もう一度口付けをおくると、ギュッと抱きしめられ、ねっとりと深い口付けが返ってきた。

「…お前の初恋なんだろ」
「ええ、まあ」
「何もかもあの野郎がお前の初めてを奪ったと思うと気が狂いそうだ」
「そんなの私も同じですよ」
「今更どうかしてるとは思うんだが…お前のことになるとどうも自信が持てねェ」
「安心してくださいよ、副長以外好きになれませんから」
「…」
「私なんかよりあなたの方がモテるんですからね。私の方がいつもハラハラさせられてます」
「でも俺ァお前以外眼中にねェぞ」
「それを言うなら私だって」

他人の入る隙間なんてないほどにきつく抱きしめ合いながら、俺の方が私の方がと愛を競い合うなんて、馬鹿馬鹿しいにも程がある。付き合いたての十代の子どものようだ。…なんて頭の隅の方でそんなことを思いながらも、こんなやり取りが楽しくて仕方ない。

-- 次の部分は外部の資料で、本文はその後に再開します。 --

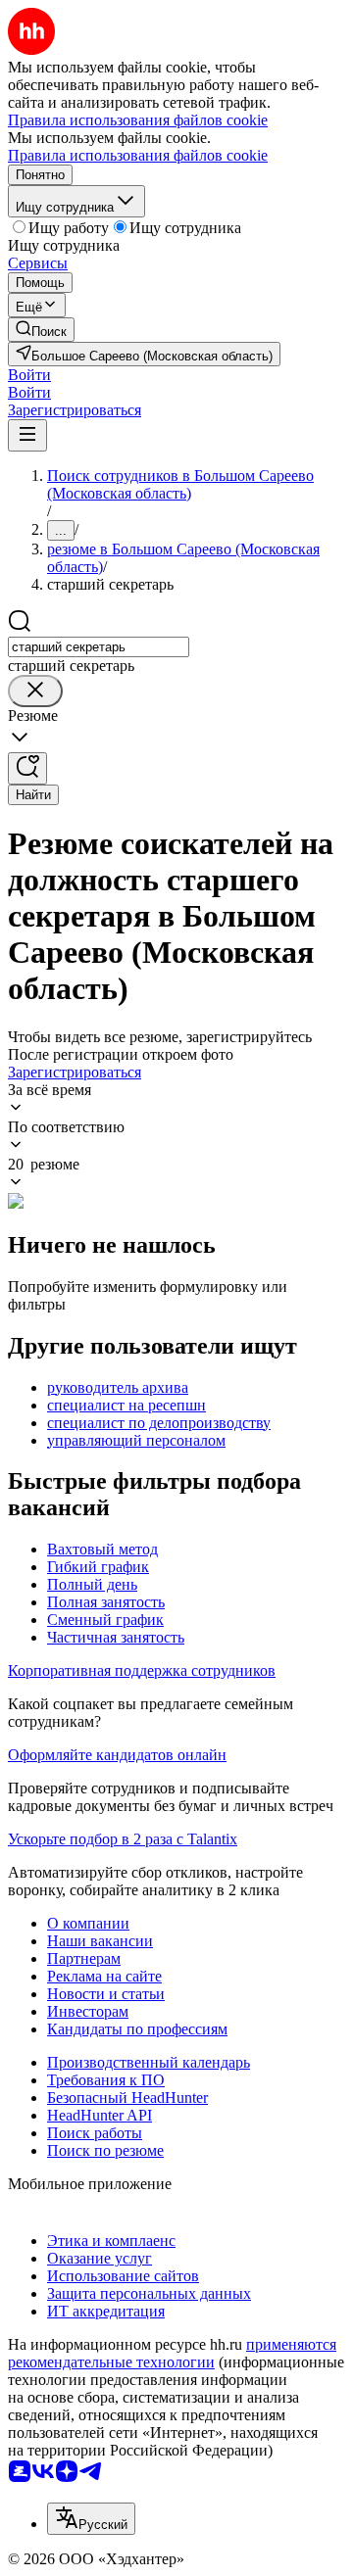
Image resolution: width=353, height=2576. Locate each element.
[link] (41, 329)
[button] (29, 374)
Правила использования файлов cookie (138, 155)
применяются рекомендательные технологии (172, 2353)
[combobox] (98, 647)
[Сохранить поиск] (27, 768)
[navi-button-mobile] (27, 435)
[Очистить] (35, 691)
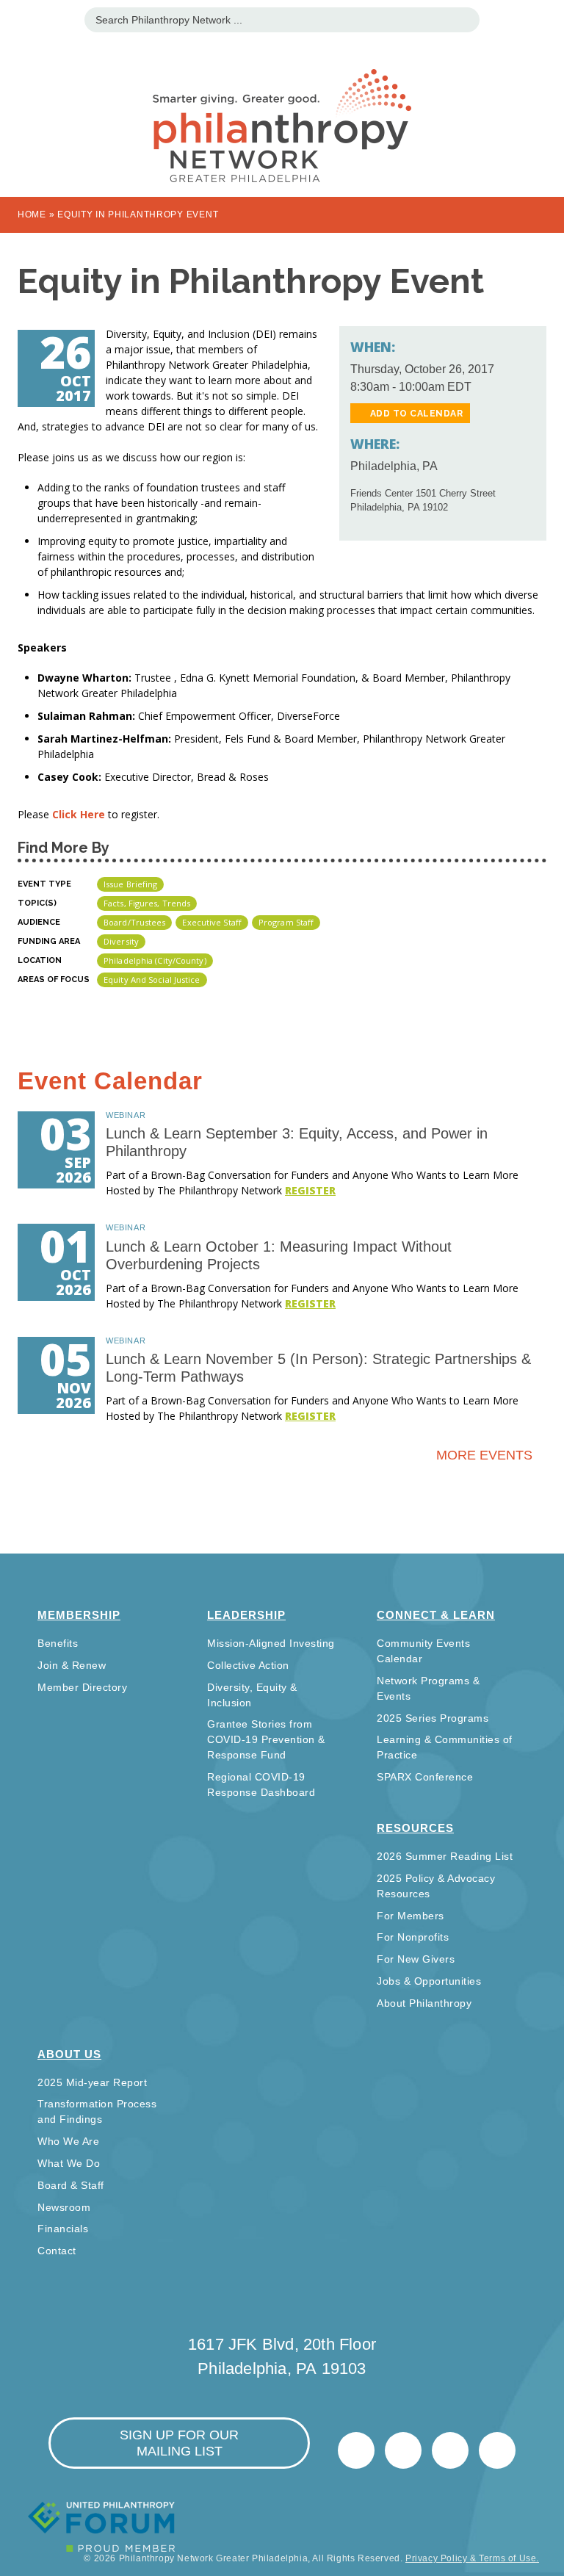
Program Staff (286, 922)
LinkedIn (403, 2450)
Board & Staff (70, 2185)
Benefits (57, 1643)
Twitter (356, 2450)
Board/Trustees (134, 922)
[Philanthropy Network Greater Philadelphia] (282, 107)
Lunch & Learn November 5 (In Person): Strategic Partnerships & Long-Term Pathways (318, 1368)
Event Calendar (110, 1080)
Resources (415, 1828)
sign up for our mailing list (179, 2443)
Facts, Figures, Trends (147, 903)
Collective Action (248, 1665)
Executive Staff (212, 922)
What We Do (68, 2163)
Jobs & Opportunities (429, 1981)
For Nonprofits (413, 1937)
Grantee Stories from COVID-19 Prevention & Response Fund (266, 1739)
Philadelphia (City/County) (155, 960)
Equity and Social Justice (152, 979)
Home (32, 214)
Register (310, 1190)
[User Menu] (545, 18)
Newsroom (63, 2207)
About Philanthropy (424, 2003)
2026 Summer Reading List (445, 1856)
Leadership (246, 1615)
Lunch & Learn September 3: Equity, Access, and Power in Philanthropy (297, 1142)
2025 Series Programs (432, 1718)
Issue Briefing (130, 884)
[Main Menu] (19, 18)
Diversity (121, 941)
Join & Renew (71, 1665)
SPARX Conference (425, 1777)
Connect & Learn (436, 1615)
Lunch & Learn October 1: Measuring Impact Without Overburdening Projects (279, 1255)
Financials (62, 2228)
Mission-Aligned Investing (271, 1643)
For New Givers (416, 1959)
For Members (410, 1916)
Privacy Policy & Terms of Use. (472, 2558)
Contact (56, 2250)
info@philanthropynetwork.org (450, 2450)
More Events (484, 1455)
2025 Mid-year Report (92, 2082)
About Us (69, 2054)
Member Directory (82, 1687)
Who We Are (68, 2141)
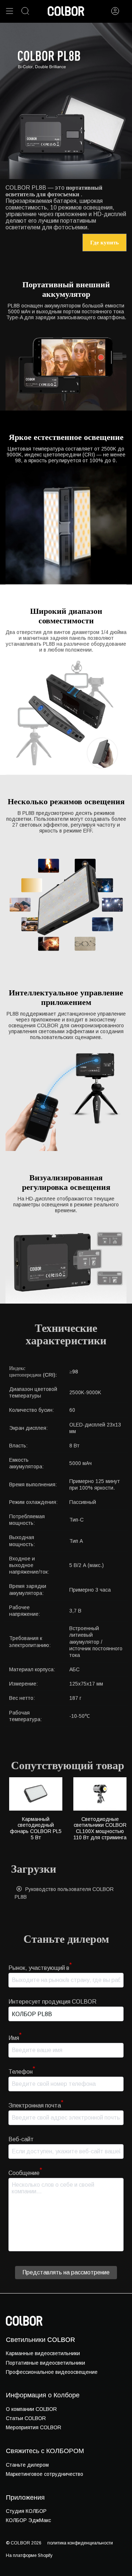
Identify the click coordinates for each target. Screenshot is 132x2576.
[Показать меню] (9, 11)
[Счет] (115, 11)
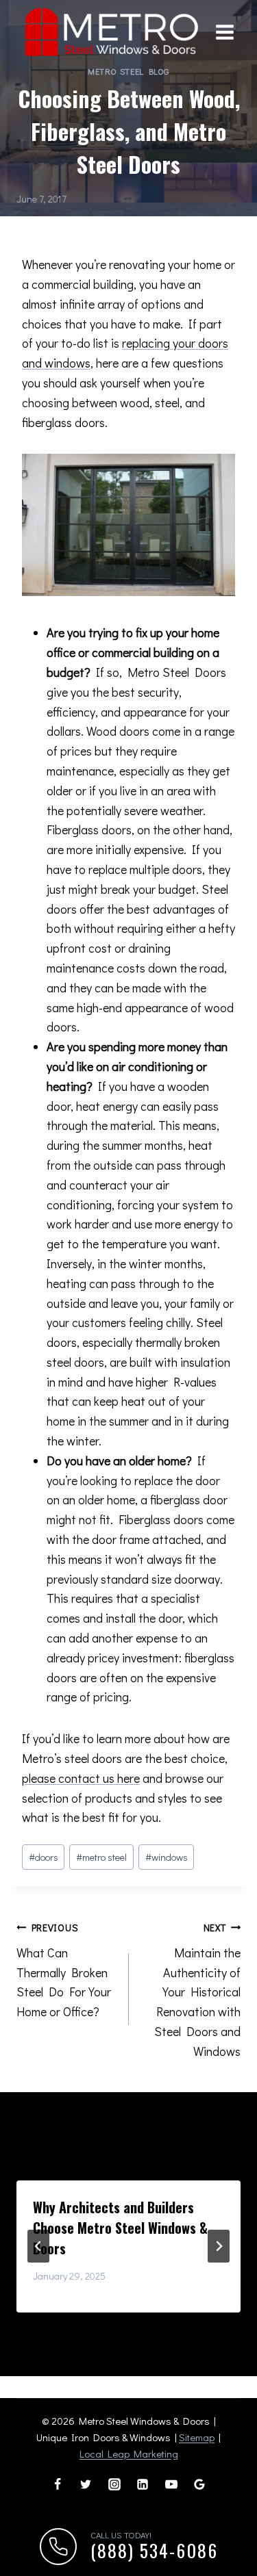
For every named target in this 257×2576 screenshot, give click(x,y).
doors (43, 1857)
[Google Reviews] (199, 2484)
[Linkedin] (142, 2484)
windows (166, 1857)
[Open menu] (224, 32)
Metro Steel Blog (128, 71)
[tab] (101, 2324)
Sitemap (197, 2437)
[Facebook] (57, 2484)
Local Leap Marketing (128, 2453)
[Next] (219, 2246)
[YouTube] (171, 2484)
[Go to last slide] (38, 2246)
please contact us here (81, 1778)
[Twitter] (85, 2484)
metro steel (101, 1857)
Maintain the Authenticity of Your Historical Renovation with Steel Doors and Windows (197, 1990)
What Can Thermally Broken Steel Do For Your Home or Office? (63, 1970)
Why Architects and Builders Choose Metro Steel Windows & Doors (120, 2227)
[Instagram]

私の手なんか届くはずがなかった。それなのに、今ではこうやって誰よりも近い場所に居られるのだから、人生とは不思議なものだ。

「副長、結婚って形にこだわらなくていいですから」
「……迷惑か?」
「そんなことないです。嬉しいですよ?でも、それがちゃんと必要になる時期が来るはずですから、その時まではこのままでいいです」

一緒にいることが義務になるのはちょっとつまらないと思った。お互いの意思で、お互いが必要だと思うから一緒にいるこの時間が、私には何よりも嬉しいものだからだ。

「なまえ」
「はい?」
「何があっても俺だけを信じろよ」
「ええ、心得てます」
「全く…良い女だよ、お前は」

副長が隣にいてくれるなら、それ以上望むことなんて何もない。副長の存在そのものが私の幸せなのだといつかきちんと伝えられれば良いなと思う。